One of the biggest rumors swirling around Couture Week was that Valentino was doing his last show. Indeed, with the pas de deux from Swan Lake among other torch songs included in his production, he was giving us every opportunity to believe the stories. In the years I have covered haute couture I have seen Yves Saint Laurent, Madame Torrente, Emanuel Ungaro and Oscar de la Renta for Balmain retire. Their absences have left holes in the heart of couture. The season is different now. Less daywear is being produced. Couturiers like Gaultier, who created one of my favorite collections this season, showed us that the human eye can absorb and celebrate as much beauty, detail and luxury as a designer can care to give us. Lacroix and Chanel showed us the beauty of discretion, where the fragile, exquisite dress is hidden under a fabulous but protective coat. Coats were the stars of the season. Lagerfeld drove the point home with a circular pyramid of models in black coats. It was almost anti-climactic when the models one by one removed the coats to reveal dresses and suits of many shapes and colors.

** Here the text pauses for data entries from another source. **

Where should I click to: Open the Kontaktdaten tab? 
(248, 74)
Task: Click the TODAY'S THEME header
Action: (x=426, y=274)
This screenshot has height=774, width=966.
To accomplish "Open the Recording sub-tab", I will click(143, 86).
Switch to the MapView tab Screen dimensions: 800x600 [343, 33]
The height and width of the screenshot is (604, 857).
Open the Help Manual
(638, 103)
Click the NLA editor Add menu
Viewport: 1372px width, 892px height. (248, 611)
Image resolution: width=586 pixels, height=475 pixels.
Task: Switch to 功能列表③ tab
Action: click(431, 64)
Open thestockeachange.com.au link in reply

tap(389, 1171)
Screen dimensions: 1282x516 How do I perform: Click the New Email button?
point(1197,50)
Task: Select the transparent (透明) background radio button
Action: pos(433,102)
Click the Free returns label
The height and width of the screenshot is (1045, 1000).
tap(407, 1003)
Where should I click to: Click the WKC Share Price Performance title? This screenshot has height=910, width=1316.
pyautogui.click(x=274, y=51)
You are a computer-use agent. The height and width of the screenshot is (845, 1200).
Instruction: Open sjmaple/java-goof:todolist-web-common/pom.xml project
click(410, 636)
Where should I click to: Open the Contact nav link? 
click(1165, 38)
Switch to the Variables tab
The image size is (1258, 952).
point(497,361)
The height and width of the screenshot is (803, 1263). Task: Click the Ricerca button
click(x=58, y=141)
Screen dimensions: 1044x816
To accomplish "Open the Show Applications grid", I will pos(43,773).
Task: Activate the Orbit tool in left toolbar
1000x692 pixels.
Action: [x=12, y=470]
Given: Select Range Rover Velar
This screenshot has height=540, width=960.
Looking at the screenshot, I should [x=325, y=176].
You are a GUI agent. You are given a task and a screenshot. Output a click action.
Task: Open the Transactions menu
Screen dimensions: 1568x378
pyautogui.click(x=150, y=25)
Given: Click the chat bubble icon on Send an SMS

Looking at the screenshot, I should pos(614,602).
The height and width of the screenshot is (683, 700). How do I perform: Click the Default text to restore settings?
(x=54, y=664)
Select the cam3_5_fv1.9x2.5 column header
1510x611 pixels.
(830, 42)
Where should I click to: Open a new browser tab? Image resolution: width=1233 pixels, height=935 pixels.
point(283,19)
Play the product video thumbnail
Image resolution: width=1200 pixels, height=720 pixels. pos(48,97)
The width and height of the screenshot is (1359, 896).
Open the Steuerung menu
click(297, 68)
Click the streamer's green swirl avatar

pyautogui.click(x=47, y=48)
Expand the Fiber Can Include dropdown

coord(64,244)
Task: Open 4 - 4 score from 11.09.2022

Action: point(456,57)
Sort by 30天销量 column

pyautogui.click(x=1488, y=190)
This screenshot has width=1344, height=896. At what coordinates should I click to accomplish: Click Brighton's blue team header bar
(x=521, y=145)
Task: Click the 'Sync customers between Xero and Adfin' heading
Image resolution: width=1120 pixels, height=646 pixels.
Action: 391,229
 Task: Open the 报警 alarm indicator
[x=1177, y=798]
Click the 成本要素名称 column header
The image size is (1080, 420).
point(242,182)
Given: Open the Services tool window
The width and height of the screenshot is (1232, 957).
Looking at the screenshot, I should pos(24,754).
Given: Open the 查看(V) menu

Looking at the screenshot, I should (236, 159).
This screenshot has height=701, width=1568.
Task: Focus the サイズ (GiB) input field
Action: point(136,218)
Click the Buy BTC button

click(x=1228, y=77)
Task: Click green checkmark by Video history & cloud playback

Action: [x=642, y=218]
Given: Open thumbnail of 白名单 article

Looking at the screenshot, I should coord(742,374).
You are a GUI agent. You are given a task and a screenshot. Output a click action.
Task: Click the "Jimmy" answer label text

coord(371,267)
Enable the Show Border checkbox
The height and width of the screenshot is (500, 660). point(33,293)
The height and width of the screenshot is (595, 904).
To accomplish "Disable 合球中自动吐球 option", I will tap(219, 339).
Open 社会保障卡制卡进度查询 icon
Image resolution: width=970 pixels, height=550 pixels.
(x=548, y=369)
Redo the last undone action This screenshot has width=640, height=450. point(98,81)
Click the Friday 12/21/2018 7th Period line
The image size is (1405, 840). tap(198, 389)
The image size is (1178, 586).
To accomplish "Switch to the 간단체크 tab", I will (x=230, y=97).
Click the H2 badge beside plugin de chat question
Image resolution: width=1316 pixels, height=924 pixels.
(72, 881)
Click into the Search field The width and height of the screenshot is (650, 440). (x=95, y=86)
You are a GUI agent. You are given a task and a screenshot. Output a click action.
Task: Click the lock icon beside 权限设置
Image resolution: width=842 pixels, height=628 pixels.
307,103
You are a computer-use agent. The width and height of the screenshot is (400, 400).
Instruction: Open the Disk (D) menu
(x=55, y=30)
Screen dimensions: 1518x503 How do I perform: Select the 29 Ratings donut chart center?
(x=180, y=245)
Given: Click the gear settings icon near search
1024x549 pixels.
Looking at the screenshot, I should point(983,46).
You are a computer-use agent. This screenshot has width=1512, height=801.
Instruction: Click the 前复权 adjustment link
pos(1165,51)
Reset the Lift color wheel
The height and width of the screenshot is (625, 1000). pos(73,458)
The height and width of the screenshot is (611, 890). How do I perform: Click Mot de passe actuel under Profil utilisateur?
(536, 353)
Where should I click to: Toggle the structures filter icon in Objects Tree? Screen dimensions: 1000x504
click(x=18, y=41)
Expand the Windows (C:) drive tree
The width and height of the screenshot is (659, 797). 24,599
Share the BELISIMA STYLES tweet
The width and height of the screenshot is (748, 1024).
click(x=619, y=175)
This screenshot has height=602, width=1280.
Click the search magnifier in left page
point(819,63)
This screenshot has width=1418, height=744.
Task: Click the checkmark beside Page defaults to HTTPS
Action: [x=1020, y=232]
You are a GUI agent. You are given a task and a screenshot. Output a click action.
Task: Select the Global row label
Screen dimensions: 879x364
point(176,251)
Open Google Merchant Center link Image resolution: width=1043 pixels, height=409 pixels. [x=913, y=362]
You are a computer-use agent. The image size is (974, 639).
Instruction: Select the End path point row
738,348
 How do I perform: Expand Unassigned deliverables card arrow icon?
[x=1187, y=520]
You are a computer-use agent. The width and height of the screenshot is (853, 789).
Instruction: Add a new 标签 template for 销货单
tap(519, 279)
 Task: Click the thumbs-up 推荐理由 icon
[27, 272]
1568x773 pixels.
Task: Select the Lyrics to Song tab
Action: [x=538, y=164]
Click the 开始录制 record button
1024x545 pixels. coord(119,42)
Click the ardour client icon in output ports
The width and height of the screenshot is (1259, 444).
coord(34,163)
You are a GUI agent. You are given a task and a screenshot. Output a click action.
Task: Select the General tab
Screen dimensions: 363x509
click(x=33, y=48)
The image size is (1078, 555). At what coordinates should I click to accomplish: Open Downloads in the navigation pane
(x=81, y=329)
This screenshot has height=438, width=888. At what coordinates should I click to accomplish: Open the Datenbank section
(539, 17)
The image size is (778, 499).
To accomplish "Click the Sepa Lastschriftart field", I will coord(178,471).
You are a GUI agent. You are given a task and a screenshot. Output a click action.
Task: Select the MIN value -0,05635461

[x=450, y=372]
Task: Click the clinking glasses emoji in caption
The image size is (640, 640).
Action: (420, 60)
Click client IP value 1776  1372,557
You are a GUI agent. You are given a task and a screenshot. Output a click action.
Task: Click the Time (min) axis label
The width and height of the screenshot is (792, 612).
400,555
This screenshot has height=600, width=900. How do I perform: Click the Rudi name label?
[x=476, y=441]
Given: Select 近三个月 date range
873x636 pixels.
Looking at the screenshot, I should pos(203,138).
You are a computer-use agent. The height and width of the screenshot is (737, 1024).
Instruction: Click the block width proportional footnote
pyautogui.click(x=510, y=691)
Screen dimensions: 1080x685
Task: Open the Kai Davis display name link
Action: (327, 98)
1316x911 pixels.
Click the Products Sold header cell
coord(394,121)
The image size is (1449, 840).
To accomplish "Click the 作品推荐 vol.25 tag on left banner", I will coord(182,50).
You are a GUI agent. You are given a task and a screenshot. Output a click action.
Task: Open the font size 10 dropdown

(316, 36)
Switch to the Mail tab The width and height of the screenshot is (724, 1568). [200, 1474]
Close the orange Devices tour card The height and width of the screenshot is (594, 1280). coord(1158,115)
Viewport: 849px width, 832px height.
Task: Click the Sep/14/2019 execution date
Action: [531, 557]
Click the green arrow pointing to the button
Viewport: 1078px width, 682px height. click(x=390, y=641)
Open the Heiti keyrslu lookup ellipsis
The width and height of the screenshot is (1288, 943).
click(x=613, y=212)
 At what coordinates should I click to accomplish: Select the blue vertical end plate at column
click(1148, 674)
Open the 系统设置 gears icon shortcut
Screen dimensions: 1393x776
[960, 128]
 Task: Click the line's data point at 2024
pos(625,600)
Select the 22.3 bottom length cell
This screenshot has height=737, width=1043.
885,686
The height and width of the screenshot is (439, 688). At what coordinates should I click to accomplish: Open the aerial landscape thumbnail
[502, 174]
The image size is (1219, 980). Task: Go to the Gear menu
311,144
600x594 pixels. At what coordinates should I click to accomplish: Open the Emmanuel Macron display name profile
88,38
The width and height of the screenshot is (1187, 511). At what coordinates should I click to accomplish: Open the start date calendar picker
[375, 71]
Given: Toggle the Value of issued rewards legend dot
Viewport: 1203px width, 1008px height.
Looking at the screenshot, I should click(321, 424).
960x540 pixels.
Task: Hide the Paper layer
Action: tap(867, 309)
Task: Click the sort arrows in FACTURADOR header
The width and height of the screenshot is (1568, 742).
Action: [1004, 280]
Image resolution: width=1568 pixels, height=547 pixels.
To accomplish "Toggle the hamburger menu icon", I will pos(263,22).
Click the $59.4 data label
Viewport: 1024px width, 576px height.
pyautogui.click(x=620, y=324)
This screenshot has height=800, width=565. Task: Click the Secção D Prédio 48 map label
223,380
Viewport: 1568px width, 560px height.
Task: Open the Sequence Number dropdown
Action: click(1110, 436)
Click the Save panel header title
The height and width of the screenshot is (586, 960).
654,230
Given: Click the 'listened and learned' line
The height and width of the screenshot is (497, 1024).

Elie Saab continues to create wonderfully glamorous gowns for his clientele from all over the world, (though perhaps most strongly located in the Middle East). He was not a part of the “coat conspiracy”, and I am sure he would prefer his elegant dresses to be seen, not covered up. on aura tout vu showed intricate and desirable wood “pearl” accessories, including oversized head combs and necklaces that hung past the knee. These pieces were important enough that they could be worn over a coat. Dominique Sirop continued to show daywear including coats, (a “tiger print” coat in feathers was outstanding) but drew the line when it came to his revered silk gowns. He too wanted his gowns to show first. Franck Sorbier, one of France’s favorite couturiers, always shows the short jackets he is noted for, that can work as well with trousers as they do with Mr. Sorbier’s beautiful gold lace gowns. He included some embroidered, heart-stopping coats as well.

As always, John Galliano was on his own fabulous and interpretive march, this time a “celebration” of 100 years since Christian Dior was born. He used a lot of intricately embroidered tulle over amazing corsets to show the nipped waist of Mr. Dior’s New Look from 1947. His contract with Dior is coming up. This was another whispered about sensation during the week.

Places to see and be seen---the bar of the Ritz, as always, Hiramatsu in the 16 th serving exquisite food in a small space, with just forty tables, thirty two of which are non-smoking, L’Avenue for lunch which always has the most beautiful looking people in Paris, and Market on Avenue Matignon, Jean-Georges Vongerichten’s first Paris spot. Cameron Silver, of the world famous Los Angeles vintage store Decades was overhead asking a couture client if she was planning to buy any prêt a porter during this season, and apparently she looked at him as though he was crazy. Hottest items for men—the interlocking CC Chanel cardigan. And for women, the baby Birkin by Hermes, preferably in hot pink.